Yargıçların yönelttikleri suçlamalar Ceza Yasası’nın 315.3 maddesine dayanmaktadır. Bu madde, “işçi haklarına karşı işlenmiş suç” adı altındaki bir suç için asgari 3 yıldan başlayan 4-5 yıllık hapis cezası öngörmektedir (Yargıçlara göre grev, çalışma “hakkına” engel teşkil etmektedir – editörün notu). Ancak cezalar daha da ağır olacaktır. En sembolik vaka Airbus şirketinden sekiz işçiyle ilgili olandır. Savcılık bu davada 66 yıl hapis cezası istemektedir (her biri için sekiz yıl üç ay olmak üzere). Sendikacılara karşı böyle hapis cezaları Franco diktatörlüğünden beri görülmüş bir şey değildir.
Geçtiğimiz 10 Aralık’ta Getafe 1 no’lu Ceza Mahkemesinde ilk duruşma gerçekleştirildi. Mahkemeye birkaç yüz sendikacı katıldı. CCOO Genel Sekreteri Ignacio Fernandez Toxo istenen cezada indirim sağlanamadığını, savcının talebinde ısrarcı olduğunu aktardı.
11 Şubat günü ikinci duruşmanın yapılacağını belirterek hükümetin ve meclisin Ceza Yasası’nı gündeme almasını, 315. maddenin 3’üncü fıkrasını kaldırmasını ve sendikacılara karşı açılmış davaların düşürülmesini talep eden bir çağrı yaptı.

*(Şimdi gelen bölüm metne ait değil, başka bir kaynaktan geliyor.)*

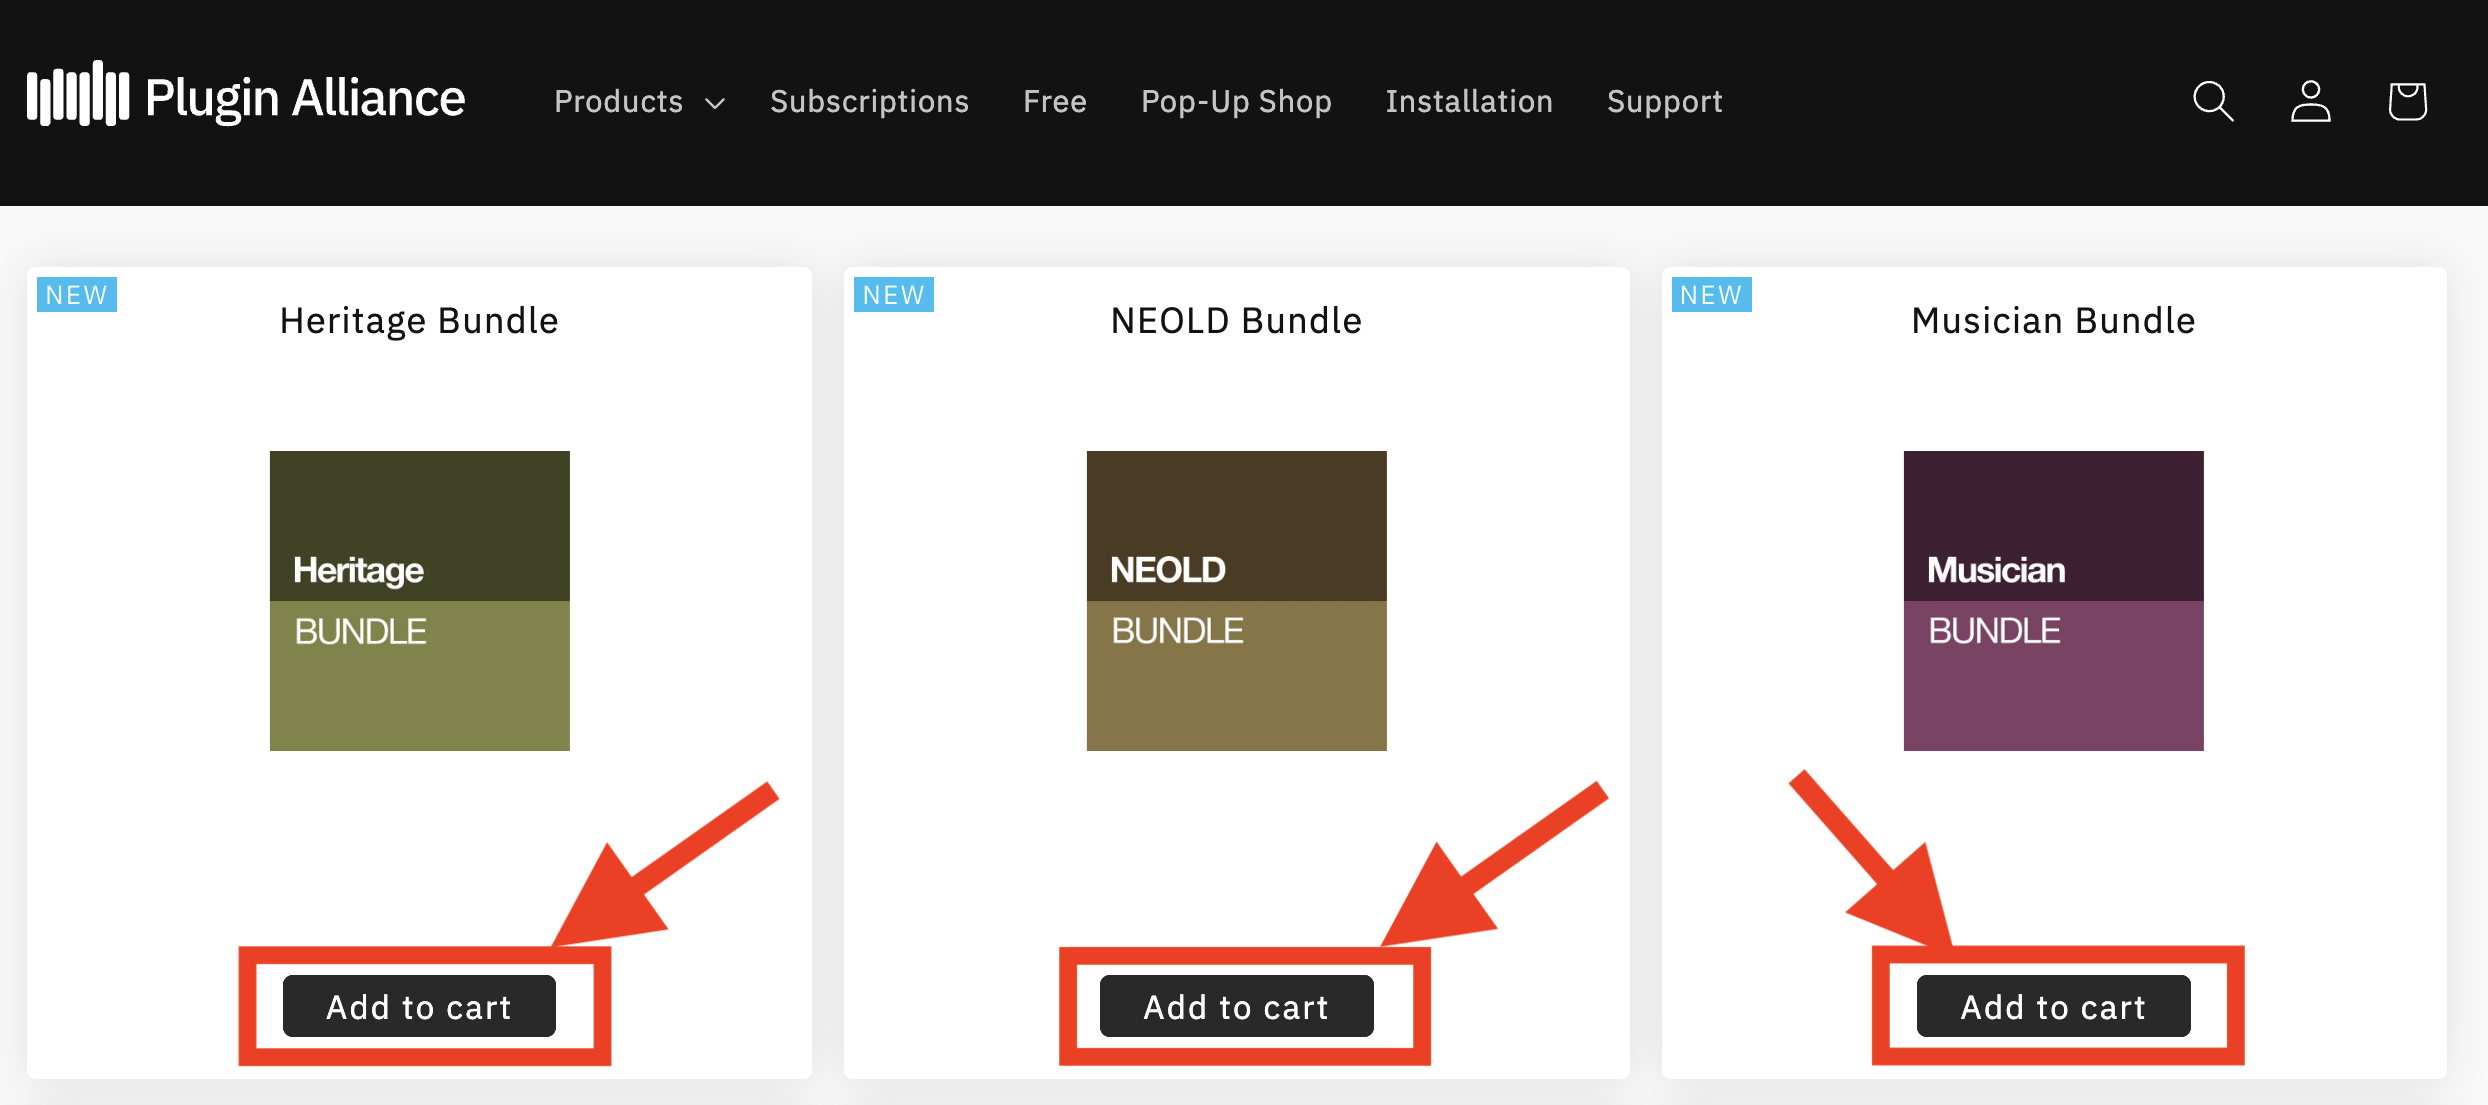The width and height of the screenshot is (2488, 1105).
Task: Click the NEW badge on Heritage Bundle
Action: pyautogui.click(x=77, y=295)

CCOO Genel Sekreteri ICTU (Uluslararası Sendikalar Konfederasyonu) yönetim toplantısında, 18 Şubat günü için grev hakkını savunan 24 saatlik bir küresel eylem günü önereceklerini duyurdu. Bu küresel eylem gününde, her ülkede eylemler yapılarak tüm hükümetlerden ve işveren örgütlerinden sendika özgürlüğüne saygı göstermelerini ve özellikle İspanya’daki gibi vakalarda sendikacılara karşı açılmış davalara son vermeleri çağrısı yapılmasını isteyeceklerini belirtti. Bu sadece sekiz Airbus çalışanıyla ya da İspanya’da aleyhinde dava açılmış olan 300 sendikacı ile (aralarında benim fabrikamdan yoldaşlar da olan) dayanışma kampanyası yapma konusu değildir. Bugün ILO’da grev hakkını ve sendika özgürlüğünü koruyan sözleşmelere yönelik şiddetli bir işveren saldırısı söz konusudur.
Benim fikrime göre, İspanyol hükümetinin bu durumu değiştirecek bir şey yapması konusunda hiçbir beklenti içerisinde olamayız. Ancak işçi konfederasyonlarımızın gerçek, güçlü ve birleşik bir mücadelesi ile bu davaların geri çekilmesini sağlayabilir ve Ceza Yasası’ndaki 315. maddeyi kaldırtabiliriz. Hükümet ile “sosyal diyalog”un hiçbir şeyi değiştirmediğini gördük. Tersine davalar devam ediyor ve savcılık işçilere karşı gitgide daha uzun hapis cezaları ve daha ağır para cezaları talep ediyor.
Grev hakkının ve sekiz Airbus çalışanının savunulması için gerçekleştirilecek 24 saatlik eylem gününe kadar mücadelenin her ülkeye yayılması ve Rajoy hükümetinin tüm bir uluslararası işçi hareketinin basıncını hissetmesi gereklidir. Grev yapmanın suç olmadığı haykırılmalı, Ceza Yasası’nın 315.3 maddesinin kaldırılması talep edilmelidir. Birimize ilan ettikleri savaşın hepimize ilan edilmiş bir savaş olduğu gösterilmelidir.